Publie le samedi 24 avril 2004 par Open-Publishing

Nous sommes identifiés par le milieu académique de la recherche comme
"électrons libres de la recherche", "jeunes chercheurs" (quand bien même
nous avons passé la trentaine, approchons la quarantaine ou la
dépassons), plus communément chercheurs "hors statut" ou "en attente de
titularisation". Autant de qualificatifs pour désigner une espèce de
chercheurs sauvages en voie d’expansion, qui nous situent
systématiquement sur les marges de la recherche.

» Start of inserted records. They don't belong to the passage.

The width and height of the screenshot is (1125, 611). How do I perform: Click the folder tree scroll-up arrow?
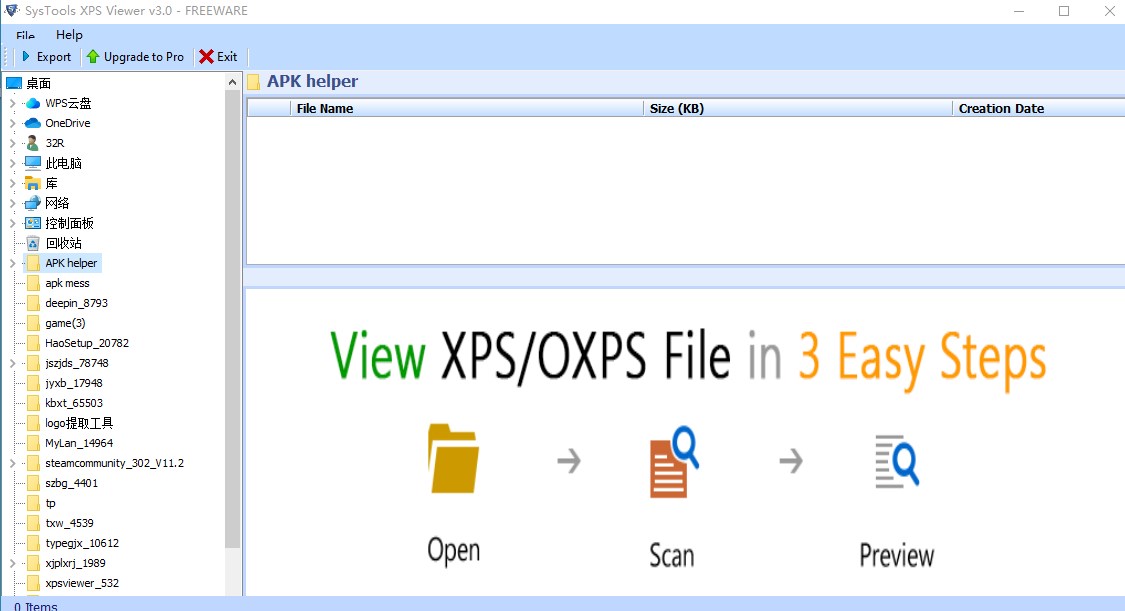[x=232, y=82]
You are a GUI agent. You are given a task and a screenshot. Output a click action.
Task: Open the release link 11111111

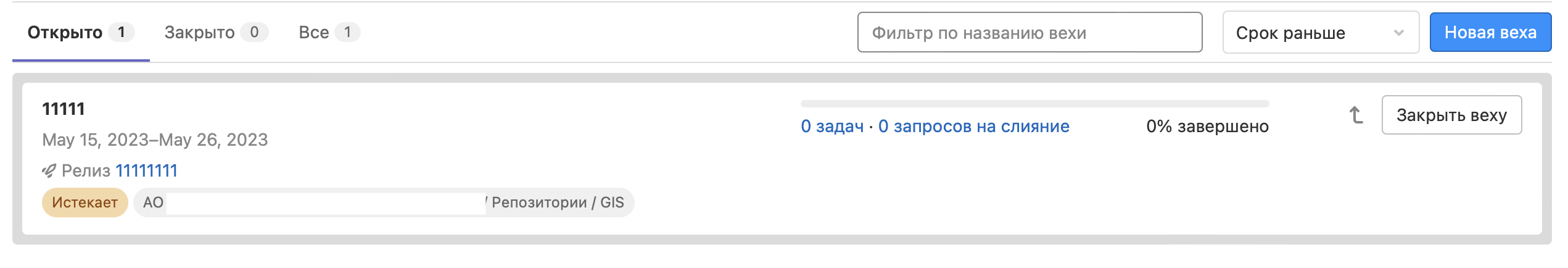tap(147, 171)
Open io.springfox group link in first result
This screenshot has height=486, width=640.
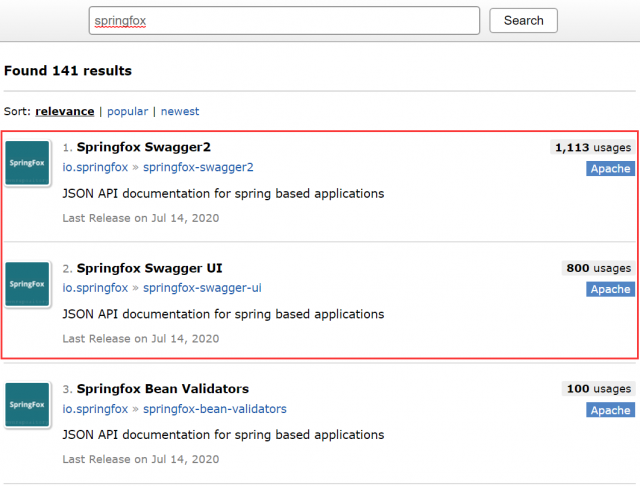click(x=95, y=167)
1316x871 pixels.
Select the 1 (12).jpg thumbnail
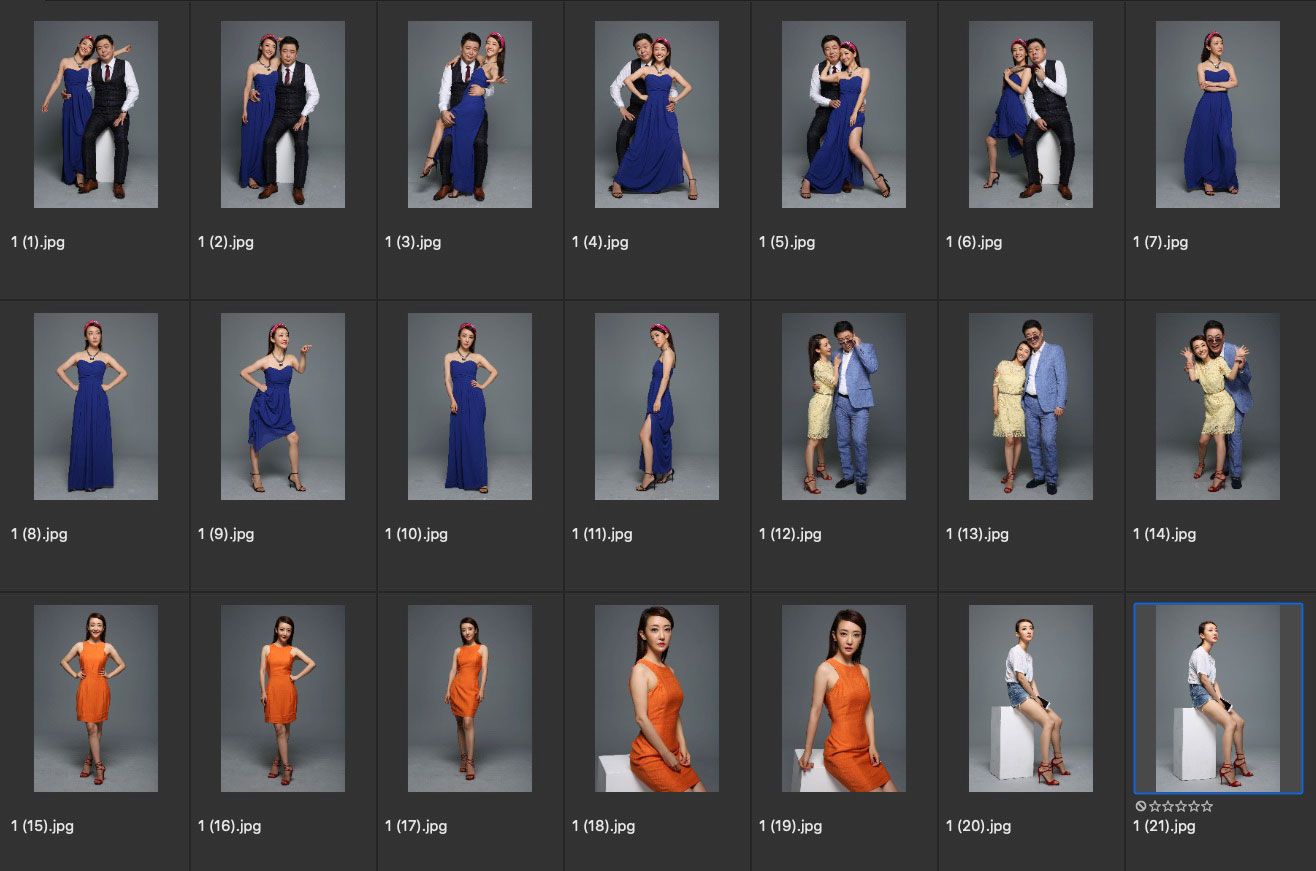844,406
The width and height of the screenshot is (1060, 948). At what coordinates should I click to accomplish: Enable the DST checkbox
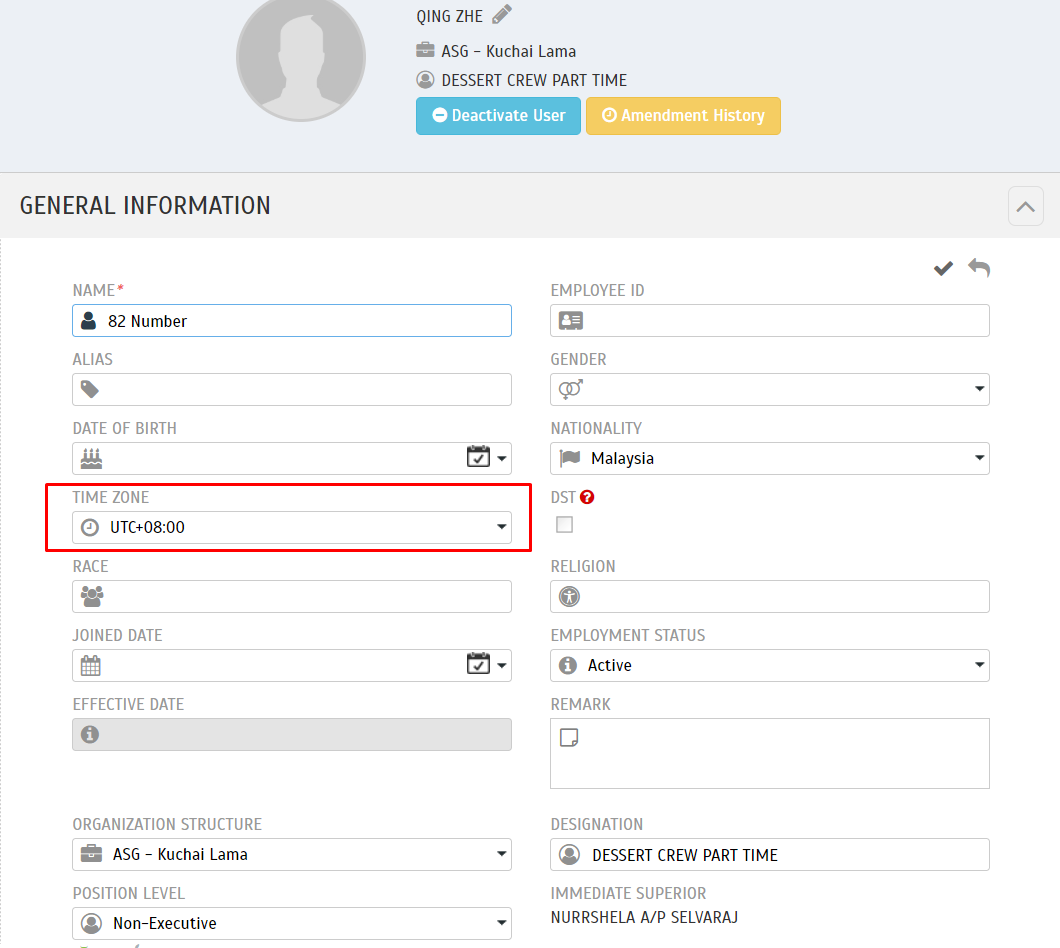(564, 524)
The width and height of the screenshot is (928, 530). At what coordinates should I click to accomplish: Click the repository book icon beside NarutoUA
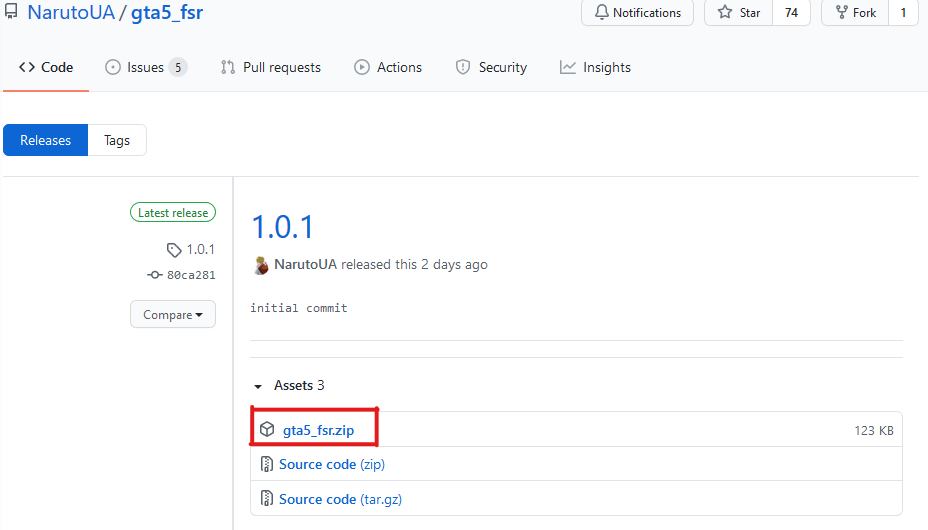(x=10, y=12)
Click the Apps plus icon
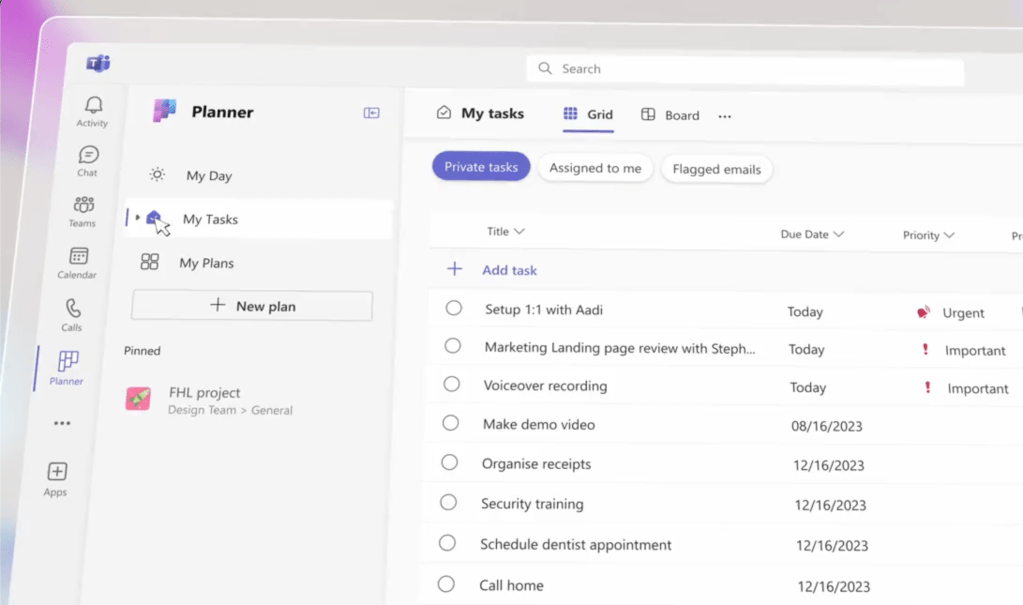Viewport: 1023px width, 605px height. click(57, 472)
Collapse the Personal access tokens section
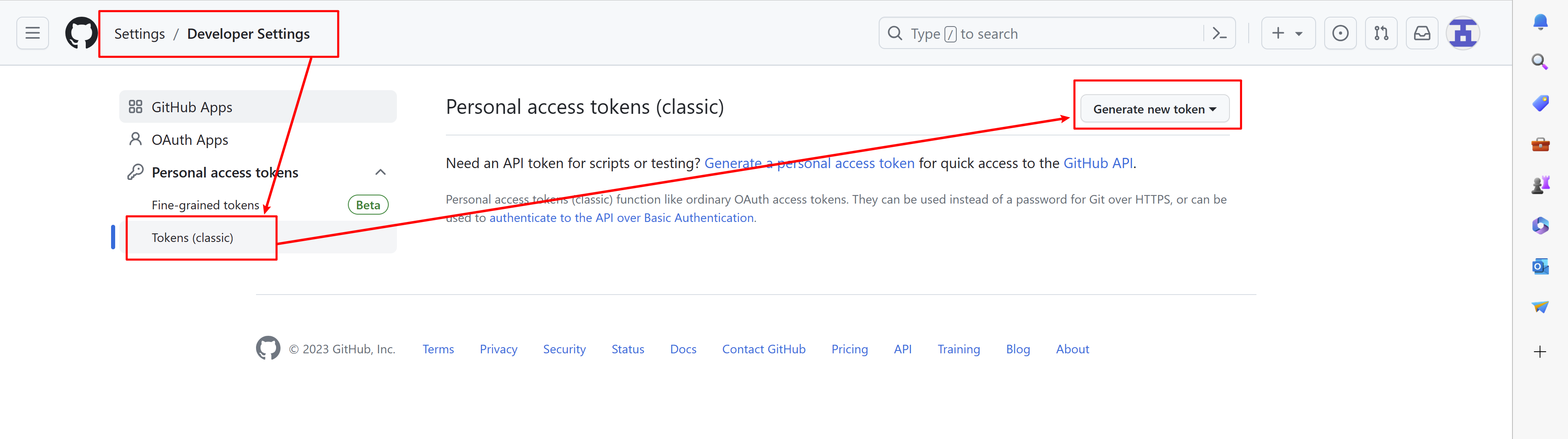The width and height of the screenshot is (1568, 439). click(x=381, y=173)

Aujourd’hui nous sommes des chercheurs en situation de survie dans un
système qui produit de la précarité et se garde sous le coude un vivier
de ressources humaines et de forces vives de recherche scientifiquement
reconnues mais non titularisées. Forces vives, actives et créatives,
nous revendiquons notre droit de cité.

La précarité, on le sait, ne date pas d’hier. Un ample mouvement de
solidarité a permis dans les années 70-80 de la résorber ponctuellement
par une intégration massive des chercheurs hors-statut présents dans les
laboratoires. Mais cette mesure n’a aucunement transformé le système de
production et de reproduction de la précarité qui, faute d’avoir été
remise en cause, ne cesse de s’accentuer.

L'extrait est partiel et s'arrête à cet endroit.